*** Extracted records Section Begins ***
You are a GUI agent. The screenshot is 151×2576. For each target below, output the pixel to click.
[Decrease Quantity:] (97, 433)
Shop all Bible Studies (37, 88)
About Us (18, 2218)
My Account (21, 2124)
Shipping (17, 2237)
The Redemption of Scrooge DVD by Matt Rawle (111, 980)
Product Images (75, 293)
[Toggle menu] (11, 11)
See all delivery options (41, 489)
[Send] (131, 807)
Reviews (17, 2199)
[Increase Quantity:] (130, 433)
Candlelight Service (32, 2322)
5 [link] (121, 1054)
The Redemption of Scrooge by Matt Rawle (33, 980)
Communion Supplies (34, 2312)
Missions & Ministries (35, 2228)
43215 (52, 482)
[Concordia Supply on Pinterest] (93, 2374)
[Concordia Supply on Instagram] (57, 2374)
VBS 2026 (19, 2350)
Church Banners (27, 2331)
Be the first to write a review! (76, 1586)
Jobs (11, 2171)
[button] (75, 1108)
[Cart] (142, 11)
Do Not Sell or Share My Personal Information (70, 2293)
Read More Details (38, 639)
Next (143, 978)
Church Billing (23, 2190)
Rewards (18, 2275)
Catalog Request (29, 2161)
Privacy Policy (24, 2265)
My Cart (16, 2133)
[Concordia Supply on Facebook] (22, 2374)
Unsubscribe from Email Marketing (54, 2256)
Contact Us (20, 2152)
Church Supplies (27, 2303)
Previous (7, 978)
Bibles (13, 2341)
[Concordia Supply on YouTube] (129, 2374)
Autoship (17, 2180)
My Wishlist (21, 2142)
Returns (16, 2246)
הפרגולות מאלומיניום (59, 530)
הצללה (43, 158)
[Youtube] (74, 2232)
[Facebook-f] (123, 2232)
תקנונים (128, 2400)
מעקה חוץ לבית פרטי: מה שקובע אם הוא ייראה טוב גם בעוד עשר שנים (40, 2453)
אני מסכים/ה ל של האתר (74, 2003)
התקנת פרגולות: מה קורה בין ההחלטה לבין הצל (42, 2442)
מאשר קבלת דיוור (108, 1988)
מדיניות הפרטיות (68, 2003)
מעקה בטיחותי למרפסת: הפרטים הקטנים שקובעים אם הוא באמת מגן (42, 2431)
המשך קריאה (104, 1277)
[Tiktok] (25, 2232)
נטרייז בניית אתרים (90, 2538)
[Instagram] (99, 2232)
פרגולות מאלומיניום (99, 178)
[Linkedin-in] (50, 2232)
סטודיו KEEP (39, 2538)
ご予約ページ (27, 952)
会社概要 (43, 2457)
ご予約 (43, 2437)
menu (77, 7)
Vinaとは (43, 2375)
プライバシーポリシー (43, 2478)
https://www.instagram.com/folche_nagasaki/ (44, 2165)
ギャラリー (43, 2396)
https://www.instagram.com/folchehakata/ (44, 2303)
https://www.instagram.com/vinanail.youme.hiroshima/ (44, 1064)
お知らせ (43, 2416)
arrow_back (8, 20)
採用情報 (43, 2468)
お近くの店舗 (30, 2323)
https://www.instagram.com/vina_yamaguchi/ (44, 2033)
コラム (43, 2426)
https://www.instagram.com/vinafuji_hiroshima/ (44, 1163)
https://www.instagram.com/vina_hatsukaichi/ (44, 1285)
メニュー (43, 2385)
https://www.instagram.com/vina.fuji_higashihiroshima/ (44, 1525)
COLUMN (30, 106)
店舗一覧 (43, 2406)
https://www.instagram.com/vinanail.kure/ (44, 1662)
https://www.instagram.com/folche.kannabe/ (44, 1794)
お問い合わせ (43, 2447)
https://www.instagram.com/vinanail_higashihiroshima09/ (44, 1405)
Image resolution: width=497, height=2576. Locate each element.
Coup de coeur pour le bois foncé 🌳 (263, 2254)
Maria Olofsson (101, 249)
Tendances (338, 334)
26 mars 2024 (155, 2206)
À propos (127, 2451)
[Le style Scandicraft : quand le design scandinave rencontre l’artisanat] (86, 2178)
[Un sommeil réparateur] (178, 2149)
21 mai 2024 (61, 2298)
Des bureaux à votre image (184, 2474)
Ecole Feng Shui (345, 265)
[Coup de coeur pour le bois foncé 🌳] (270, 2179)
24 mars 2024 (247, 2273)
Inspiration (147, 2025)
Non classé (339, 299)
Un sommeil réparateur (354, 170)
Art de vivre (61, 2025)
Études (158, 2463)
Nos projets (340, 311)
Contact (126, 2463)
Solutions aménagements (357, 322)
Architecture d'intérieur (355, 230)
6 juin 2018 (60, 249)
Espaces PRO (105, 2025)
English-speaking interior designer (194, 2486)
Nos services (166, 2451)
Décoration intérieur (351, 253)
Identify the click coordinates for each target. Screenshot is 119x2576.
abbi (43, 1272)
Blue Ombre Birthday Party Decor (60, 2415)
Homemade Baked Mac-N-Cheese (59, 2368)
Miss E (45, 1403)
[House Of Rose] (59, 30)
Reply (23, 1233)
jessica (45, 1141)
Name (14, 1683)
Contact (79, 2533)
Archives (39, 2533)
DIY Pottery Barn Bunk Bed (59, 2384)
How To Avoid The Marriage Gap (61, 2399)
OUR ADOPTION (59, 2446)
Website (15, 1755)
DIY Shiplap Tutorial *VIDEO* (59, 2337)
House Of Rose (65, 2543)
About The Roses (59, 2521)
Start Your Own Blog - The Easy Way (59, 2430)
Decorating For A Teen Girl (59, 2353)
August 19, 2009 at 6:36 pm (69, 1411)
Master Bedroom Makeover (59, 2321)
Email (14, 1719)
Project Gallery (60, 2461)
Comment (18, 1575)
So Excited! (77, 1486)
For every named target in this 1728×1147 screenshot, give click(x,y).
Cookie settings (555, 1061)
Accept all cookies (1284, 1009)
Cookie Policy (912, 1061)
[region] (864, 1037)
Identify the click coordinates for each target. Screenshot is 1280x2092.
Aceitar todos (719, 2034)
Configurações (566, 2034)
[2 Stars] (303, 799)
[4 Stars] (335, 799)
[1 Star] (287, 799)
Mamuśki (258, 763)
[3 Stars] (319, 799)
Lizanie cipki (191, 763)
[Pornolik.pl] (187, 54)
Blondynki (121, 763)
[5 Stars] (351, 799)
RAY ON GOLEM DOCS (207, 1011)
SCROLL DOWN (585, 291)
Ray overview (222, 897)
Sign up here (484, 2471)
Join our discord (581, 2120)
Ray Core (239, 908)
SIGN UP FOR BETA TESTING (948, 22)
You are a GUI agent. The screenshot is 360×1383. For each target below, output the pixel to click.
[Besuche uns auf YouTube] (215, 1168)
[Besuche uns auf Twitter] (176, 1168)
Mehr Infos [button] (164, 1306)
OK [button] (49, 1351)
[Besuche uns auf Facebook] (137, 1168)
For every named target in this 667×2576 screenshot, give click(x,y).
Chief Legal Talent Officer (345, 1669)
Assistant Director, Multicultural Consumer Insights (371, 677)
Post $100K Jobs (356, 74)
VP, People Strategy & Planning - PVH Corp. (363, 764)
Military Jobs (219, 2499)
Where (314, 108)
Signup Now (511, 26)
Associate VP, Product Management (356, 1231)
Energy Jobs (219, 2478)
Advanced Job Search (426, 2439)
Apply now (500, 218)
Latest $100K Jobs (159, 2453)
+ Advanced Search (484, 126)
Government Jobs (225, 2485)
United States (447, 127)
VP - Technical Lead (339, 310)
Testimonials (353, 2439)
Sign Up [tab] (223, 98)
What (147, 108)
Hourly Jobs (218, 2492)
*** Extracted records Section Ends ***
■ **Your instructions**
Print, without alteration, only the lines above between the one holding "Candlelight Service (32, 2322)" and the one holding "Contact Us (20, 2152)", inclusive.

■ **Reply**
Candlelight Service (32, 2322)
5 [link] (121, 1054)
The Redemption of Scrooge by Matt Rawle (33, 980)
Communion Supplies (34, 2312)
Missions & Ministries (35, 2228)
43215 (52, 482)
[Concordia Supply on Pinterest] (93, 2374)
[Concordia Supply on Instagram] (57, 2374)
VBS 2026 (19, 2350)
Church Banners (27, 2331)
Be the first to write a review! (76, 1586)
Jobs (11, 2171)
[button] (75, 1108)
[Cart] (142, 11)
Do Not Sell or Share My Personal Information (70, 2293)
Read More Details (38, 639)
Next (143, 978)
Church Billing (23, 2190)
Rewards (18, 2275)
Catalog Request (29, 2161)
Privacy Policy (24, 2265)
My Cart (16, 2133)
[Concordia Supply on Facebook] (22, 2374)
Unsubscribe from Email Marketing (54, 2256)
Contact Us (20, 2152)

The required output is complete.